Abstract

Background: Heme oxygenase-1 (HO-1) confers protection to the vasculature and suppresses inflammatory properties of monocytes and macrophages. It is unclear how HO-1 activity and expression determine the extent of vascular dysfunction in mice and humans. Methods and results: Decreasing HO activity was parallelled by decreasing aortic HO-1, eNOS and phospho-eNOS (ser1177) protein expression in HO-1 deficient mice, whereas aortic expression of nox2 showed a stepwise increase in HO-1+/- and HO-1-/- mice as compared to HO-1+/+ controls. Aortic superoxide formation increased depending on the extent of HO-1 deficiency and was blunted by the PKC inhibitor chelerythrine, indicating activation of the NADPH oxidase. When subjected to disease models of vascular dysfunction - angiotensin II-infusion (ATII, 0.1mg/kg/d for 7d), streptozotocin-induced diabetes mellitus and aging - HO-1 deficient mice showed an increased vascular dysfunction (shown by isometric tension studies) that was inversely correlated with HO activity. In a primary prevention population based cohort (the Gutenberg Health Study, GHS), we assessed length polymorphisms of the HO-1 promoter region, established a bipolar frequency pattern of allele length (long vs short repeats) in 4937 individuals and found a moderately significant association with flow mediated dilation of the brachial artery (FMD) in individuals with arterial hypertension.
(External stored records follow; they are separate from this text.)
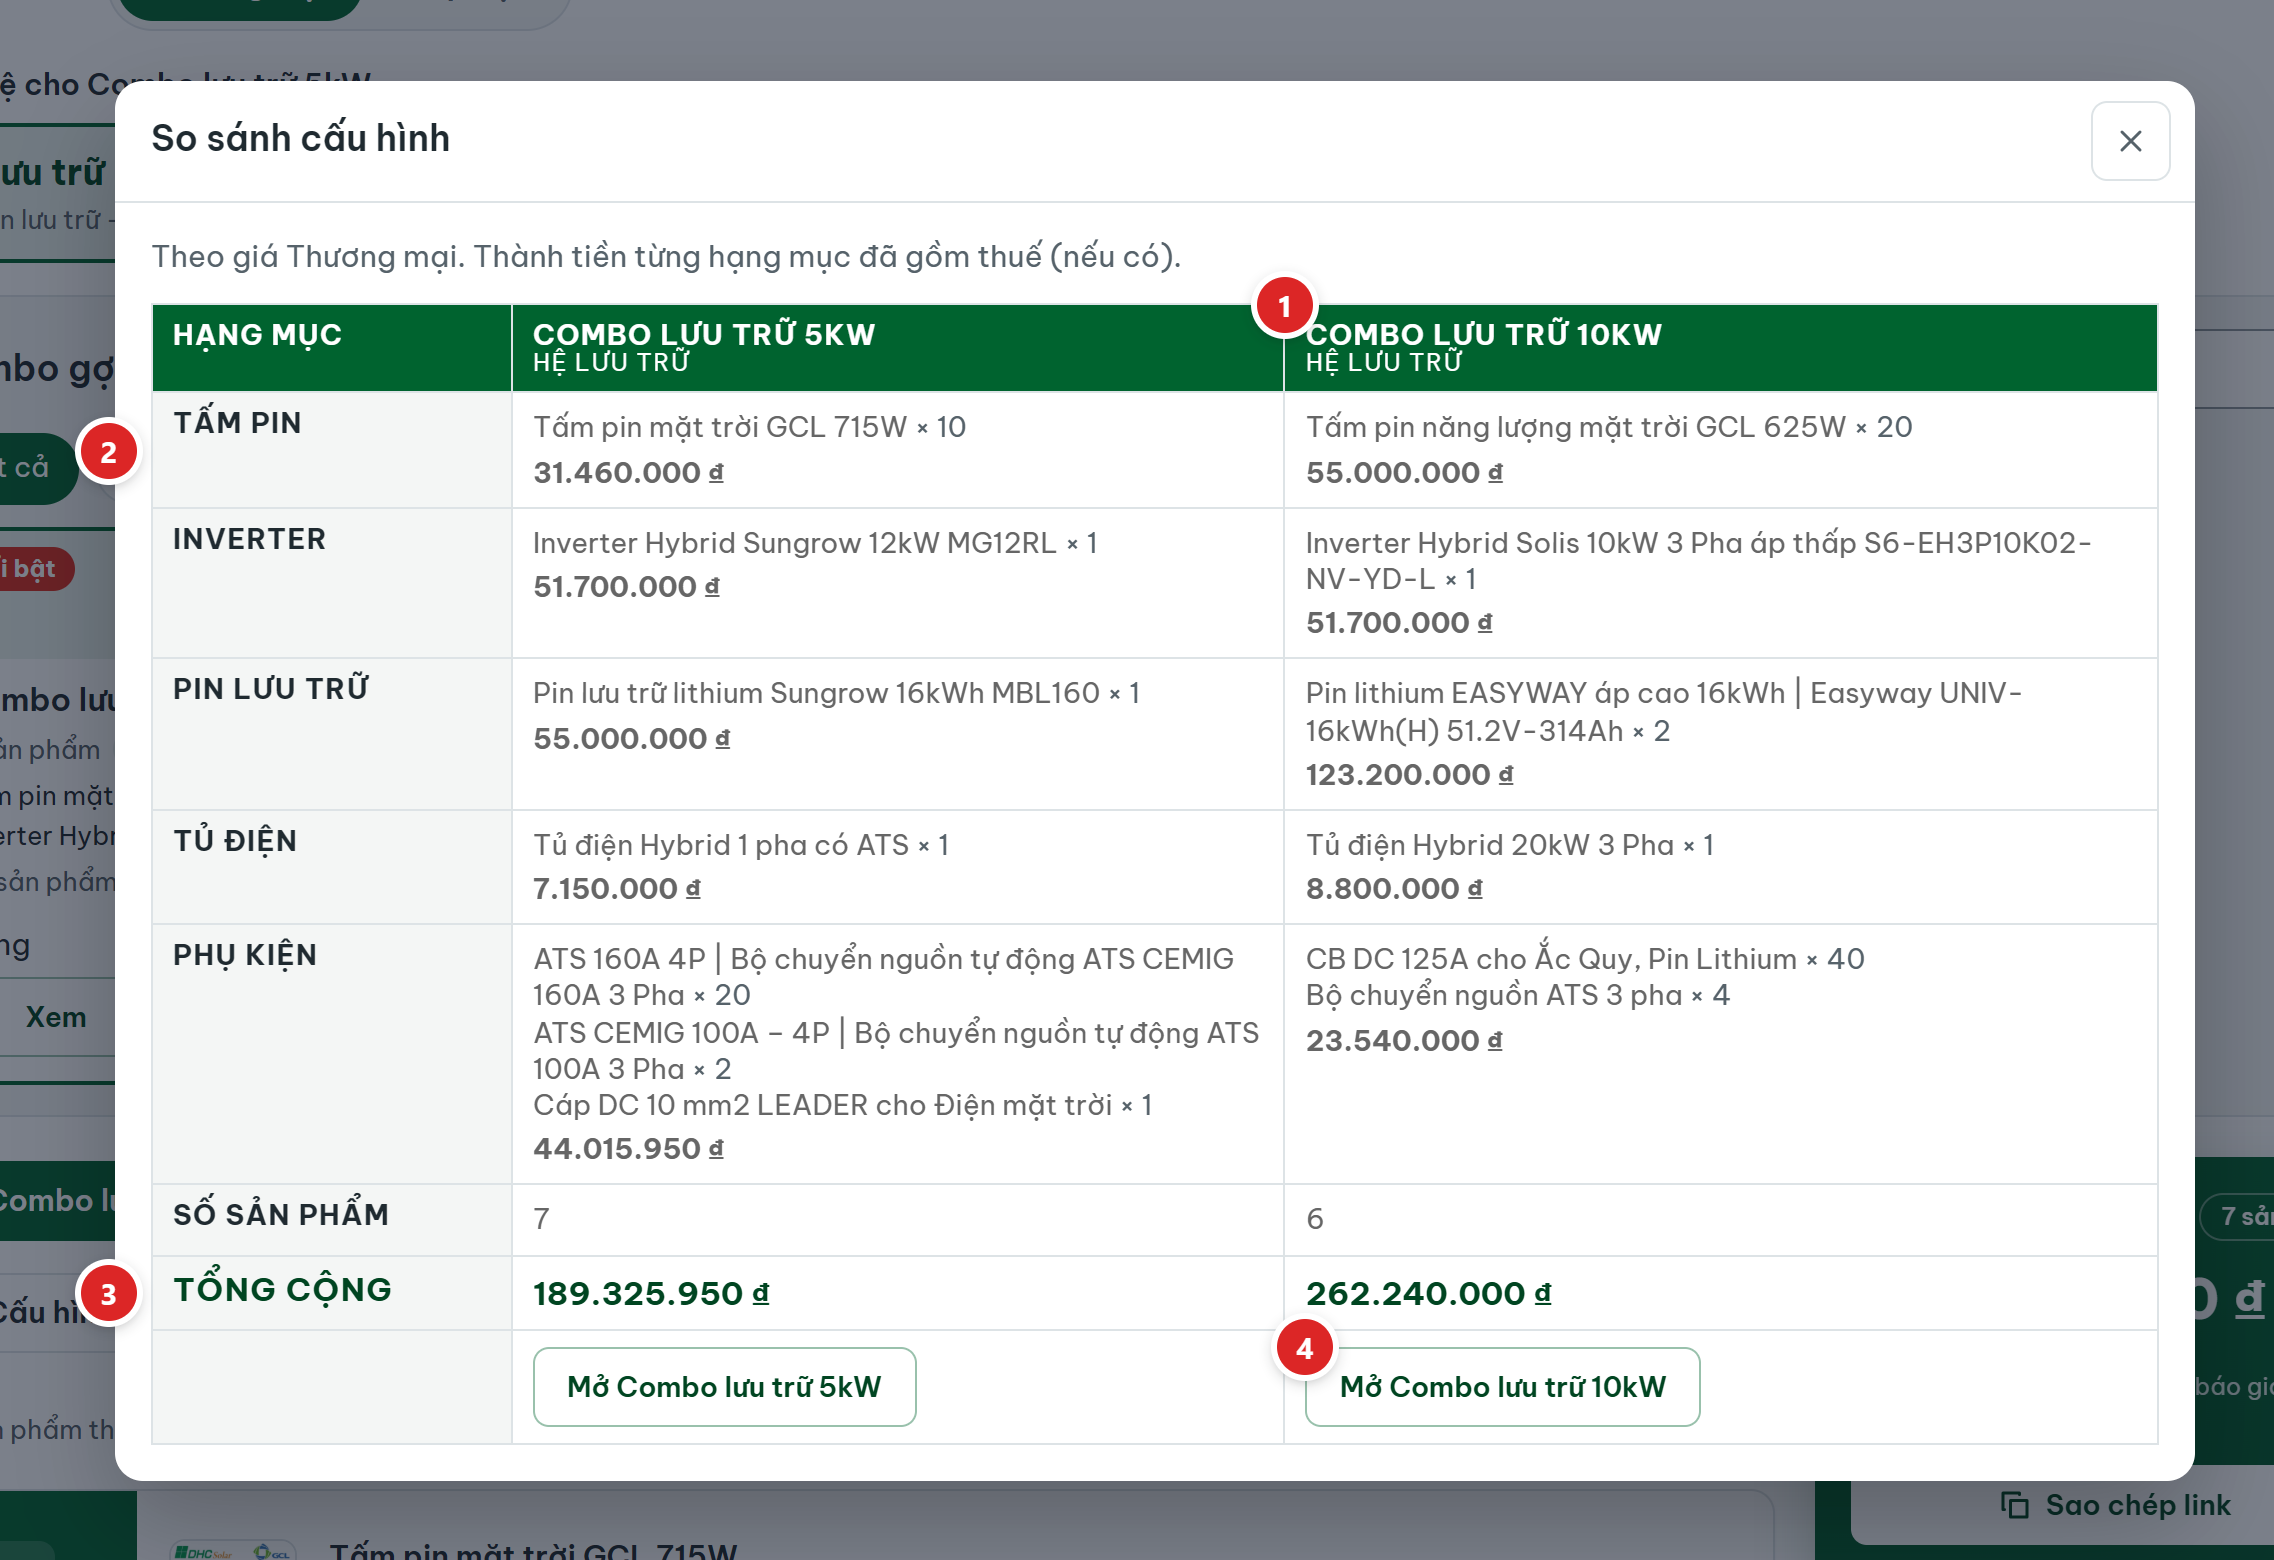This screenshot has height=1560, width=2274.
Task: Select the 262.240.000 đ total amount
Action: tap(1428, 1293)
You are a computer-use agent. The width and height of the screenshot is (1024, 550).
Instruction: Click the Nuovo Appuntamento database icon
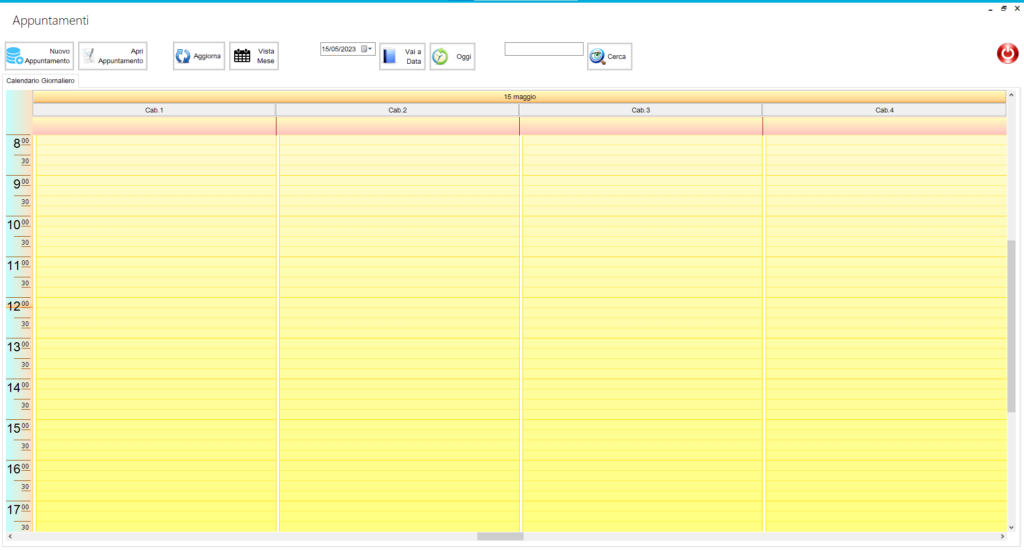click(x=18, y=56)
Monocytic HO-1 mRNA expression was positively correlated with CD14 expression indicating proinflammatory monocytes (p<0.001) and inversely with FMD in 733 hypertensive individuals of the GHS. ATII-infused HO-1+/+ mice had a significant infiltration of proinflammatory CD11b+Ly6Chi monocytes into the aortic wall, which was sharpely increased in HO-1+/- and HO-1-/- mice, providing a mechanistic link of the monocyte phenotype determined by HO-1 and vascular dysfunction in arterial hypertension. Conclusions: We here present evidence that HO activity and expression and inversely correlates with vascular dysfunction and NADPH oxidase mediated oxidative stress in mice and humans. We conclude, that HO-1 is a regulator of vascular function in hypertension via determining the phenotype of inflammatory circulating and infiltrating monocytes.